Dataset records:
--------------------------------------------------

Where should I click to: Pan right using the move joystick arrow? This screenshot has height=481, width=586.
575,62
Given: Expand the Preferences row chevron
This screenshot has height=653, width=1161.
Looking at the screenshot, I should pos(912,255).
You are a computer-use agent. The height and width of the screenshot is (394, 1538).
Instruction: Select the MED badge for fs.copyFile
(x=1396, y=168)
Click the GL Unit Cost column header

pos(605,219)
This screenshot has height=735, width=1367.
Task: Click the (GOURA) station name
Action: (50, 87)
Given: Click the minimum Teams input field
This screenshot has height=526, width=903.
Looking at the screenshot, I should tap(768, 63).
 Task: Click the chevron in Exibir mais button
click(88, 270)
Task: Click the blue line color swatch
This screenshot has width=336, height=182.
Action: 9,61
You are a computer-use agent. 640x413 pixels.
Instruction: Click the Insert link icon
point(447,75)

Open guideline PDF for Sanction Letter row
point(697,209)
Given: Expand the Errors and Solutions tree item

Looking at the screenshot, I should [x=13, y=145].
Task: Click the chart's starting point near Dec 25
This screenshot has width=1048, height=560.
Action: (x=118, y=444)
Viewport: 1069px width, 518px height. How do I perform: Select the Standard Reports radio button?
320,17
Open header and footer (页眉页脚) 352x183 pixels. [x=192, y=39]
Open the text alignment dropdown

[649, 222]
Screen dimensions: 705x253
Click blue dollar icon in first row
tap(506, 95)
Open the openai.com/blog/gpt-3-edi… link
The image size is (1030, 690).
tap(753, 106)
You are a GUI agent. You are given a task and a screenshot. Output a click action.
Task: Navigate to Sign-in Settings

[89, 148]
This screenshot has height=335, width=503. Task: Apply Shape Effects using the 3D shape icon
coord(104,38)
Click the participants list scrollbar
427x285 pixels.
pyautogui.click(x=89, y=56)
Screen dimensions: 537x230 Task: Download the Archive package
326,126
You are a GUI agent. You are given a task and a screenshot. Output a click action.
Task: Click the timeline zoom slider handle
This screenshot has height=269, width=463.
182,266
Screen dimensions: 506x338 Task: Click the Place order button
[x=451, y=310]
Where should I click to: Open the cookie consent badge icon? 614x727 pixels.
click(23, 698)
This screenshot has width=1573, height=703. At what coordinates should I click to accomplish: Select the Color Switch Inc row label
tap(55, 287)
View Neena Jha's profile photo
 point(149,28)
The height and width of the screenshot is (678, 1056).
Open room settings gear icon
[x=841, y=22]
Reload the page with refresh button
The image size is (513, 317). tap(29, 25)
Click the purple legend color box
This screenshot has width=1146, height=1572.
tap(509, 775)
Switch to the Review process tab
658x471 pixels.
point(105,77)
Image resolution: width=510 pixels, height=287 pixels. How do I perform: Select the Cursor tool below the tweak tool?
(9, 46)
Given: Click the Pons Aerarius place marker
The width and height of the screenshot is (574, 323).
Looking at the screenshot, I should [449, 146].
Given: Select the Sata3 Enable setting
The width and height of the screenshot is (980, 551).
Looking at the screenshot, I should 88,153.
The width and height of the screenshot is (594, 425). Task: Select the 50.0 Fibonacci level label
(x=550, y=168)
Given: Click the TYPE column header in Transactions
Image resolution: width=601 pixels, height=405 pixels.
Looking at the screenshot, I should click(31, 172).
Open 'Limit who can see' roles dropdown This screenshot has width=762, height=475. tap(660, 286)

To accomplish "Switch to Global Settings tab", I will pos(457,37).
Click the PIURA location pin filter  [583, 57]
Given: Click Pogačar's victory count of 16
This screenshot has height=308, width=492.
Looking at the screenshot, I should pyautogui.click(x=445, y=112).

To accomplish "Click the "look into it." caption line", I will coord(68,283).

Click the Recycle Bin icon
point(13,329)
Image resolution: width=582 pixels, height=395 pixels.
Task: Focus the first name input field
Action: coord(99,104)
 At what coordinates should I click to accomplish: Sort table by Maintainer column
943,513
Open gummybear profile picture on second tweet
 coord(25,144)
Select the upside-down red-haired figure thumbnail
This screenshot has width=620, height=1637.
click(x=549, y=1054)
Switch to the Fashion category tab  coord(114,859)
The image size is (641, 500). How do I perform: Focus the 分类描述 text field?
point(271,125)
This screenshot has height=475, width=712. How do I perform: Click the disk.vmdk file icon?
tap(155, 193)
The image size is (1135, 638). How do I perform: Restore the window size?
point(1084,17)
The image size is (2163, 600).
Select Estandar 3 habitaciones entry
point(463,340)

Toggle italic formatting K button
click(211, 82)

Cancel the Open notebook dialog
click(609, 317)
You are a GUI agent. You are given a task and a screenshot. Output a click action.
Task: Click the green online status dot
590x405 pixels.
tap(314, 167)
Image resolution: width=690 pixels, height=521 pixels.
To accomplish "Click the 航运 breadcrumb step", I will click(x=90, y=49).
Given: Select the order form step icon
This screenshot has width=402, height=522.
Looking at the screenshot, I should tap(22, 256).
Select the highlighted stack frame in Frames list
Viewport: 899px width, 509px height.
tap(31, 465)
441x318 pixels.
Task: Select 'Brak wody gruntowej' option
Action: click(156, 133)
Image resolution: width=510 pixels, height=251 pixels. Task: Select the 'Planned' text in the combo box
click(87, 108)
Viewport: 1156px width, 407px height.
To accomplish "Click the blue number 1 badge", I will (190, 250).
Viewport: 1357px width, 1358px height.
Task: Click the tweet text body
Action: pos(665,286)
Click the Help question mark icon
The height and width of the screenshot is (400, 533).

--------------------------------------------------

Short problem:
Please reproduce all of the entries above word for word, line by line, in their original order.

Full answer:
Where should I click to: Pan right using the move joystick arrow? This screenshot has height=481, width=586.
575,62
Given: Expand the Preferences row chevron
This screenshot has height=653, width=1161.
Looking at the screenshot, I should pos(912,255).
You are a computer-use agent. The height and width of the screenshot is (394, 1538).
Instruction: Select the MED badge for fs.copyFile
(x=1396, y=168)
Click the GL Unit Cost column header

pos(605,219)
This screenshot has height=735, width=1367.
Task: Click the (GOURA) station name
Action: (50, 87)
Given: Click the minimum Teams input field
This screenshot has height=526, width=903.
Looking at the screenshot, I should tap(768, 63).
 Task: Click the chevron in Exibir mais button
click(88, 270)
Task: Click the blue line color swatch
This screenshot has width=336, height=182.
Action: 9,61
You are a computer-use agent. 640x413 pixels.
Instruction: Click the Insert link icon
point(447,75)

Open guideline PDF for Sanction Letter row
point(697,209)
Given: Expand the Errors and Solutions tree item

Looking at the screenshot, I should [x=13, y=145].
Task: Click the chart's starting point near Dec 25
This screenshot has width=1048, height=560.
Action: (x=118, y=444)
Viewport: 1069px width, 518px height. How do I perform: Select the Standard Reports radio button?
320,17
Open header and footer (页眉页脚) 352x183 pixels. [x=192, y=39]
Open the text alignment dropdown

[649, 222]
Screen dimensions: 705x253
Click blue dollar icon in first row
tap(506, 95)
Open the openai.com/blog/gpt-3-edi… link
The image size is (1030, 690).
tap(753, 106)
You are a GUI agent. You are given a task and a screenshot. Output a click action.
Task: Navigate to Sign-in Settings

[89, 148]
This screenshot has height=335, width=503. Task: Apply Shape Effects using the 3D shape icon
coord(104,38)
Click the participants list scrollbar
427x285 pixels.
pyautogui.click(x=89, y=56)
Screen dimensions: 537x230 Task: Download the Archive package
326,126
You are a GUI agent. You are given a task and a screenshot. Output a click action.
Task: Click the timeline zoom slider handle
This screenshot has height=269, width=463.
182,266
Screen dimensions: 506x338 Task: Click the Place order button
[x=451, y=310]
Where should I click to: Open the cookie consent badge icon? 614x727 pixels.
click(23, 698)
This screenshot has width=1573, height=703. At what coordinates should I click to accomplish: Select the Color Switch Inc row label
tap(55, 287)
View Neena Jha's profile photo
 point(149,28)
The height and width of the screenshot is (678, 1056).
Open room settings gear icon
[x=841, y=22]
Reload the page with refresh button
The image size is (513, 317). tap(29, 25)
Click the purple legend color box
This screenshot has width=1146, height=1572.
tap(509, 775)
Switch to the Review process tab
658x471 pixels.
point(105,77)
Image resolution: width=510 pixels, height=287 pixels. How do I perform: Select the Cursor tool below the tweak tool?
(9, 46)
Given: Click the Pons Aerarius place marker
The width and height of the screenshot is (574, 323).
Looking at the screenshot, I should [449, 146].
Given: Select the Sata3 Enable setting
The width and height of the screenshot is (980, 551).
Looking at the screenshot, I should 88,153.
The width and height of the screenshot is (594, 425). Task: Select the 50.0 Fibonacci level label
(x=550, y=168)
Given: Click the TYPE column header in Transactions
Image resolution: width=601 pixels, height=405 pixels.
Looking at the screenshot, I should click(31, 172).
Open 'Limit who can see' roles dropdown This screenshot has width=762, height=475. tap(660, 286)

To accomplish "Switch to Global Settings tab", I will pos(457,37).
Click the PIURA location pin filter  [583, 57]
Given: Click Pogačar's victory count of 16
This screenshot has height=308, width=492.
Looking at the screenshot, I should pyautogui.click(x=445, y=112).

To accomplish "Click the "look into it." caption line", I will coord(68,283).

Click the Recycle Bin icon
point(13,329)
Image resolution: width=582 pixels, height=395 pixels.
Task: Focus the first name input field
Action: coord(99,104)
 At what coordinates should I click to accomplish: Sort table by Maintainer column
943,513
Open gummybear profile picture on second tweet
 coord(25,144)
Select the upside-down red-haired figure thumbnail
This screenshot has width=620, height=1637.
click(x=549, y=1054)
Switch to the Fashion category tab  coord(114,859)
The image size is (641, 500). How do I perform: Focus the 分类描述 text field?
point(271,125)
This screenshot has height=475, width=712. How do I perform: Click the disk.vmdk file icon?
tap(155, 193)
The image size is (1135, 638). How do I perform: Restore the window size?
point(1084,17)
The image size is (2163, 600).
Select Estandar 3 habitaciones entry
point(463,340)

Toggle italic formatting K button
click(211, 82)

Cancel the Open notebook dialog
click(609, 317)
You are a GUI agent. You are given a task and a screenshot. Output a click action.
Task: Click the green online status dot
590x405 pixels.
tap(314, 167)
Image resolution: width=690 pixels, height=521 pixels.
To accomplish "Click the 航运 breadcrumb step", I will click(x=90, y=49).
Given: Select the order form step icon
This screenshot has width=402, height=522.
Looking at the screenshot, I should tap(22, 256).
Select the highlighted stack frame in Frames list
Viewport: 899px width, 509px height.
tap(31, 465)
441x318 pixels.
Task: Select 'Brak wody gruntowej' option
Action: click(156, 133)
Image resolution: width=510 pixels, height=251 pixels. Task: Select the 'Planned' text in the combo box
click(87, 108)
Viewport: 1156px width, 407px height.
To accomplish "Click the blue number 1 badge", I will (190, 250).
Viewport: 1357px width, 1358px height.
Task: Click the tweet text body
Action: pos(665,286)
Click the Help question mark icon
The height and width of the screenshot is (400, 533).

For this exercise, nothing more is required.